The CQC’s findings are at odds with an award given to the hospital in May for being the best trust in England for quality of care, by the data monitoring firm CHKS.

It has also performed consistently well in the ‘friends and family test’, a survey asking patients if they would recommend the hospital to loved ones. But Professor Sir Mike Richards, the CQC’s chief inspector, said there were “a number of serious concerns, surrounding staffing and risks to patient safety, particularly in the AandE department and medical care”.

“There were substantial and frequent staff shortages in the AandE department,” he said. “There were a number of other areas of concern, some related to the way in which the trust is led and run.”

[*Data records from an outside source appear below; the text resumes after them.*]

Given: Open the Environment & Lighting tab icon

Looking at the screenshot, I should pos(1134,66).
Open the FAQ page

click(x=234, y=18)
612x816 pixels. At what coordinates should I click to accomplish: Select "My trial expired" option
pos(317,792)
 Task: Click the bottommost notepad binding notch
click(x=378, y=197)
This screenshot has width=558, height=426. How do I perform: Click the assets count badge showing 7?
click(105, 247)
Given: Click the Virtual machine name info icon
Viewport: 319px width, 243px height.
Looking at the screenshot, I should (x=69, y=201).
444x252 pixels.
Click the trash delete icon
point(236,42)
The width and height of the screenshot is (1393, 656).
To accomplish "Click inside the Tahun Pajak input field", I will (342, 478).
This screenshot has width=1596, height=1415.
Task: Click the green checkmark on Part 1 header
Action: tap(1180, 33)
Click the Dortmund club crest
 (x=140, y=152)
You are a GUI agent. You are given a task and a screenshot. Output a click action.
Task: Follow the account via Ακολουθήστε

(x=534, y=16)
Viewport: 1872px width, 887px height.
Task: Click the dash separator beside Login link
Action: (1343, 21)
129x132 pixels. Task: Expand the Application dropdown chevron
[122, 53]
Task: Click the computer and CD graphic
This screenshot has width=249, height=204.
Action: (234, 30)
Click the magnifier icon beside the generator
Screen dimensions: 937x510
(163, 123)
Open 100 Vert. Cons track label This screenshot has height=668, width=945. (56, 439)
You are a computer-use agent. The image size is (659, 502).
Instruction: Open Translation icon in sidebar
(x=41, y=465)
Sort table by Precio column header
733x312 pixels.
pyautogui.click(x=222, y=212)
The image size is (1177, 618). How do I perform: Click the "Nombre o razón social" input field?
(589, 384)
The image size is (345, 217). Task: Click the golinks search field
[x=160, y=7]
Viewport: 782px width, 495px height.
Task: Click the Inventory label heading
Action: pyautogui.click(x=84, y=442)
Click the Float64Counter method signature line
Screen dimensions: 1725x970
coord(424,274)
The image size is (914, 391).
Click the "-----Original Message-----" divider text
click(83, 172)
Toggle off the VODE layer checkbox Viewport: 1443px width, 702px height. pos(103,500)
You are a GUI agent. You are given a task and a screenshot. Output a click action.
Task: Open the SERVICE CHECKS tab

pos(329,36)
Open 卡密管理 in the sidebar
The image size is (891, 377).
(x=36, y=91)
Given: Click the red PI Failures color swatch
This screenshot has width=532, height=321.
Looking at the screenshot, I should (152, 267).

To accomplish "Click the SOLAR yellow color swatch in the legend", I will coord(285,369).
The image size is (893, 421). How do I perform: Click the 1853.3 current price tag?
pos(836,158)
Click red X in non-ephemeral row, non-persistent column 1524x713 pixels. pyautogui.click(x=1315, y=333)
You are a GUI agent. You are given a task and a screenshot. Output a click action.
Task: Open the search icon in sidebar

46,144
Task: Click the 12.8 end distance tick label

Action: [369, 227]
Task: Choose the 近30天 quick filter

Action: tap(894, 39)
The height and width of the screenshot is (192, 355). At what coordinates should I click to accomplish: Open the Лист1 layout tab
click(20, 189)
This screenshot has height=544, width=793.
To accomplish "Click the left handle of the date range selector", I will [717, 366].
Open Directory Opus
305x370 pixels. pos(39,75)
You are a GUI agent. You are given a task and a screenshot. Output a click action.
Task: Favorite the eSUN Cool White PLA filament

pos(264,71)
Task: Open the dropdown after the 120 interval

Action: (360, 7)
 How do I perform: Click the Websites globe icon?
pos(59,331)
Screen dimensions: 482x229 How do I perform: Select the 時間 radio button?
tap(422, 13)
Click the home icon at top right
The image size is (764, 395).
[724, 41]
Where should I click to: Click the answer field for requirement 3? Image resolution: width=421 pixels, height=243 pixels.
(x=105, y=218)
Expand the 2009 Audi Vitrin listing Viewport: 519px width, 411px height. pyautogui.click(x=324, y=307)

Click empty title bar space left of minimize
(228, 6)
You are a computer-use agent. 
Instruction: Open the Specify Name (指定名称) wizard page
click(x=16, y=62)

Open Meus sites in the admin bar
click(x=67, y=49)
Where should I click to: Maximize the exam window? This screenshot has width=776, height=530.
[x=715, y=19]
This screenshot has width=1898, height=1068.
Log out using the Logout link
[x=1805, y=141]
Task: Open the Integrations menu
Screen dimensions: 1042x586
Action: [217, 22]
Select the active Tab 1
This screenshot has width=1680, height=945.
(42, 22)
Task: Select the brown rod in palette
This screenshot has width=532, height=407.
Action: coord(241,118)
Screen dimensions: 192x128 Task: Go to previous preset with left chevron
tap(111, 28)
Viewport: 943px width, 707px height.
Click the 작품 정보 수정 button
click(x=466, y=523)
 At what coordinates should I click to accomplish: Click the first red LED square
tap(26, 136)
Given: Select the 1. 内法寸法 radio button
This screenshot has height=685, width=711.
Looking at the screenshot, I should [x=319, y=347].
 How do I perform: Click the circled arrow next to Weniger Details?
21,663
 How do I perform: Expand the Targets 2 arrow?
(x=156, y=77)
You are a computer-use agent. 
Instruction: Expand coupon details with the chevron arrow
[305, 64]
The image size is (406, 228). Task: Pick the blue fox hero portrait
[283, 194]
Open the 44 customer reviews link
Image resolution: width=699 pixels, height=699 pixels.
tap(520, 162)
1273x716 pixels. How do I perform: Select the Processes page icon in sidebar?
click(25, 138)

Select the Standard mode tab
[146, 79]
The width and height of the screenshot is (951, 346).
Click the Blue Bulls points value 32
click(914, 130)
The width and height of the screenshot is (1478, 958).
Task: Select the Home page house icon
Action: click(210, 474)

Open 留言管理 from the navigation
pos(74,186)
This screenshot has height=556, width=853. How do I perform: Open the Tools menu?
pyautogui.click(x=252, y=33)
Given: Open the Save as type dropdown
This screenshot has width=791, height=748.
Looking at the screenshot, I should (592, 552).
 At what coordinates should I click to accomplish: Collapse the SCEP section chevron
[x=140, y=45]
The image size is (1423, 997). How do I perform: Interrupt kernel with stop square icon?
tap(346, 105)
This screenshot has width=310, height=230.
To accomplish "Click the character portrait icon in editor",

He added: “Where hospitals are failing to promote good care, we will say so, regardless of who owns and runs them. They are not a judgement on the role of the private sector in the NHS or on franchise arrangements.”

Hinchingbrooke will be handed over to the NHS Trust Development Authority — a watchdog that will discuss urgent improvements with managers. One option would be to put the contract out to tender to other private firms. Alternatively, it could be taken over by the neighbouring and much larger Peterborough and Stamford NHS Trust — which could see it lose AandE and maternity services.

Burnham said: “Patients who rely on Hinchingbrooke will be worried ministers must provide urgent reassurance and set out a plan to ensure the continuity of services It was the decision of the Coalition in November 2011 to appoint Circle and they must take responsibility for this mess.”